Full Payload Validation: Omit the jsonPath parameter to validate the entire request body without JSONPath extraction.
Field-Specific Validation: Use jsonPath to extract and validate specific fields within JSON payloads (e.g., "$.messages[0].content" for message content or "$.choices[0].message.content" for response content).

Use Cases¶

Input Length Control: Prevent users from submitting extremely long prompts that could impact system performance or costs.
Response Quality Assurance: Ensure AI-generated responses meet minimum length requirements for completeness.
Cost Management: Limit response lengths to control token usage and associated costs.
Content Filtering: Use inverted logic to block content that falls outside acceptable word count ranges.

Error Response¶

When validation fails, the guardrail returns an HTTP 422 status code with the following structure:

{
  "type": "WORD_COUNT_GUARDRAIL",
  "message": {
    "action": "GUARDRAIL_INTERVENED",
    "interveningGuardrail": "word-count-guardrail",
    "actionReason": "Violation of applied word count constraints detected.",
    "direction": "REQUEST"
  }
}

If showAssessment is enabled, additional details are included:

{
  "type": "WORD_COUNT_GUARDRAIL",
  "message": {
    "action": "GUARDRAIL_INTERVENED",
    "interveningGuardrail": "word-count-guardrail",
    "actionReason": "Violation of applied word count constraints detected.",
    "assessments": "Violation of word count detected.
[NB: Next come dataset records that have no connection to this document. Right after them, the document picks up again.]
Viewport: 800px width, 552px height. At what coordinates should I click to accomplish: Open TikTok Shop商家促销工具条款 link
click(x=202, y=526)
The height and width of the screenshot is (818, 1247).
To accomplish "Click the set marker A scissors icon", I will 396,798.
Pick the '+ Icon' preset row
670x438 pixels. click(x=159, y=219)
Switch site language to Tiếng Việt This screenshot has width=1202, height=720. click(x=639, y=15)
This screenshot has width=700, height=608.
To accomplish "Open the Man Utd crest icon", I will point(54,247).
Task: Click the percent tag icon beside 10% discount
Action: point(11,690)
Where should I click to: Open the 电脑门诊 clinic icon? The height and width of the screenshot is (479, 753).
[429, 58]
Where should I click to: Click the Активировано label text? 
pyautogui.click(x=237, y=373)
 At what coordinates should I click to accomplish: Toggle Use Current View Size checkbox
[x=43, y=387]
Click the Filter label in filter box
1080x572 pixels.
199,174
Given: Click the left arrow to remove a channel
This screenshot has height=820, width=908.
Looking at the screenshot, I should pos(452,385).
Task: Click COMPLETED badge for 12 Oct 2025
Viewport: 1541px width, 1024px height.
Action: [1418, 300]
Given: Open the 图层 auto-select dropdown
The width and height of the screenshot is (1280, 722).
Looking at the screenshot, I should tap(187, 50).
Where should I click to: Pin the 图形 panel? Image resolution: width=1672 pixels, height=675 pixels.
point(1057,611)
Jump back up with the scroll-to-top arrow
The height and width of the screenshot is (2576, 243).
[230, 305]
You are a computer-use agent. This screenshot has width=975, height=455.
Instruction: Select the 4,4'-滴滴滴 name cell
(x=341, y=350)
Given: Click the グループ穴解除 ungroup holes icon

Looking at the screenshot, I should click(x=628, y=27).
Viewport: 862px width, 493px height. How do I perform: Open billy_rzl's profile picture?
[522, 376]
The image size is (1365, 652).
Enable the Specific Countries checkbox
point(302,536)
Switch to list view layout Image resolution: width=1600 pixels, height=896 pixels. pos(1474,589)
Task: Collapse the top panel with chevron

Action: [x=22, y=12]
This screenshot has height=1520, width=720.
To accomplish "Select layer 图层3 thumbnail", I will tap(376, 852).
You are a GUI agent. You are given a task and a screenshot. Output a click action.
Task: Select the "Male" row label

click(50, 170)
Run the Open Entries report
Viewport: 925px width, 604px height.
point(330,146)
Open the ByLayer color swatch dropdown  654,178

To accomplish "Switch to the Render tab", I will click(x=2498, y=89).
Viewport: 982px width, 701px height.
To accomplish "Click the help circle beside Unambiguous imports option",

Expected between 2 and 10 words.",
    "direction": "REQUEST"
  }
}

Notes¶

Word counting is performed on the extracted or full content after trimming whitespace.
The validation is case-sensitive and counts all words separated by whitespace.
When using JSONPath, if the path does not exist or the extracted value is not a string, validation will fail.
Inverted logic is useful for blocking content that falls outside acceptable ranges rather than within them.